I've never seen packs of wild dogs roaming the streets in my neighborhood and many of my neighbors (almost all of whom are Mexican) have dogs of all sizes, most of them on the small side, that they take for walks and treat like members of the family.


----------



## TundraGreen

Is Mexico City that different from the rest of Mexico? Urban dogs in Guadalajara seem to fall into three categories: Fussy little dogs that are treated like infants, roof dogs that spend their whole life on a roof, and a few front stoop dogs that sit in or in front of houses. All of them seem to be well-fed. In small towns and rural areas is where I see a lot of malnourished dogs in poor health that are wary of people, probably from being kicked around too often.


----------



## maesonna

That sounds more or less like the dogs here in Mexico City. I’d also add a category of dogs that are cared for, though not pampered, and may be of any size. You seldom see them because they live inside the yard, and aren’t let out onto the street on their own.

Front stoop dogs: In my street, some of the neighbors leave their dogs on the street instead of in their yard. Some of them stay on our short block, and some of them make excursions around the neighbourhood wherever they want. They don’t hang out in packs, just singly or with one other dog buddy. If you were just passing through, you might think they were street dogs. But since I live here, I’ve learned to know them and which neighbour each one belongs to.

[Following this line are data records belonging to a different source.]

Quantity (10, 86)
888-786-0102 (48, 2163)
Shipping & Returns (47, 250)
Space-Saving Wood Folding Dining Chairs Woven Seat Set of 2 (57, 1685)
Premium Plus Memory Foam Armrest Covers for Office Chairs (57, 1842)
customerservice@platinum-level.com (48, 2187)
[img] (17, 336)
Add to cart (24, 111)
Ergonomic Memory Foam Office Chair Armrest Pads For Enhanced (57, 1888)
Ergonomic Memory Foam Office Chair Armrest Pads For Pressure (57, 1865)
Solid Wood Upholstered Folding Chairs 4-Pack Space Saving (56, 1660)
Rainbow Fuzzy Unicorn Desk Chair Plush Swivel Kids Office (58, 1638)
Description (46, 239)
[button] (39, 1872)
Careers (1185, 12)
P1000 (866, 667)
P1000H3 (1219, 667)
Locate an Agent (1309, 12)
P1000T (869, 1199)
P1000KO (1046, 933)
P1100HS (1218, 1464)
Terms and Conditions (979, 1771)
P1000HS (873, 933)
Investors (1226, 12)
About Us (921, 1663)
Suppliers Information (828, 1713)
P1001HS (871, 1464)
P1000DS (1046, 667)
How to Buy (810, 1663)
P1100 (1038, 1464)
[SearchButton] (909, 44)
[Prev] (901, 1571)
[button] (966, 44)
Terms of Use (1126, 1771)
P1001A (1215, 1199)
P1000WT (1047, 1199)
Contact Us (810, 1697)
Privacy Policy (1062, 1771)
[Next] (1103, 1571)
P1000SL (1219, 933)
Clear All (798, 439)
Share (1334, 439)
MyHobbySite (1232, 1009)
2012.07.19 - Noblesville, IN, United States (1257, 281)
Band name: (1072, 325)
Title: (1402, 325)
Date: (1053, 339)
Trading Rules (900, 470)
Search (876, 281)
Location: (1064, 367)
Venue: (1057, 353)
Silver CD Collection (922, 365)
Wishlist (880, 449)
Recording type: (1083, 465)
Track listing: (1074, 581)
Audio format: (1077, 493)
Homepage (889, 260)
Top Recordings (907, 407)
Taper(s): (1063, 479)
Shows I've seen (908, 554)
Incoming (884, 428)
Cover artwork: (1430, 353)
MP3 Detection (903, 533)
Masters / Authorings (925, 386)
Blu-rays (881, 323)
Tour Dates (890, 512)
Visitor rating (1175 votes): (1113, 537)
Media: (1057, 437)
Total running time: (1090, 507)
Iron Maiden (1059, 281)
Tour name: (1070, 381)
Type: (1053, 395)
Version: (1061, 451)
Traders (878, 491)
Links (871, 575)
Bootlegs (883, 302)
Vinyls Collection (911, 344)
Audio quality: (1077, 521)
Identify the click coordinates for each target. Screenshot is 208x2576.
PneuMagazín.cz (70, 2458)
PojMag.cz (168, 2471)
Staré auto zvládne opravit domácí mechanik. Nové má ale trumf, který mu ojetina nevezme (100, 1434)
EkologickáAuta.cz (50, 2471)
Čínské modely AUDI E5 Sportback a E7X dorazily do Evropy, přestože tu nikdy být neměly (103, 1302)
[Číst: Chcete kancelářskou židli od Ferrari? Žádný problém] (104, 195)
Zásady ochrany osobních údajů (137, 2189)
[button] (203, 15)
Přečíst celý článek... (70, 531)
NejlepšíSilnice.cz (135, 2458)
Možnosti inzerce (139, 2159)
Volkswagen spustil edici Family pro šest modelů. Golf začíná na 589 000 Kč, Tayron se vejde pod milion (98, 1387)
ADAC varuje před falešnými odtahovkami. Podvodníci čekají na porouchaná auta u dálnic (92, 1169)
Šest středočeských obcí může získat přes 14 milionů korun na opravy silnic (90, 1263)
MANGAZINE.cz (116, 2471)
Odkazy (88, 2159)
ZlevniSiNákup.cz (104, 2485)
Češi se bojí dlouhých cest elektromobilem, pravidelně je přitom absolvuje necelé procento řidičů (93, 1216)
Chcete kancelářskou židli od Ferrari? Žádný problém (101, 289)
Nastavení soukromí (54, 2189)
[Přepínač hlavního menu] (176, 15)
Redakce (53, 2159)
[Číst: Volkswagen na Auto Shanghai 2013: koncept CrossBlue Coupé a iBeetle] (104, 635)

The time that I do see “packs” “roaming the streets” is when one of them is a female in an interesting condition, and the rest of the pack are her beaus following her around.


----------



## tommygn

I would have said that what you describe does not sound like the norm en Mexico City, except for Maesonna´s comment. So I will say that it does not sound like the norm anywhere I can recall of in Mexico City, maybe he has a different experience.


----------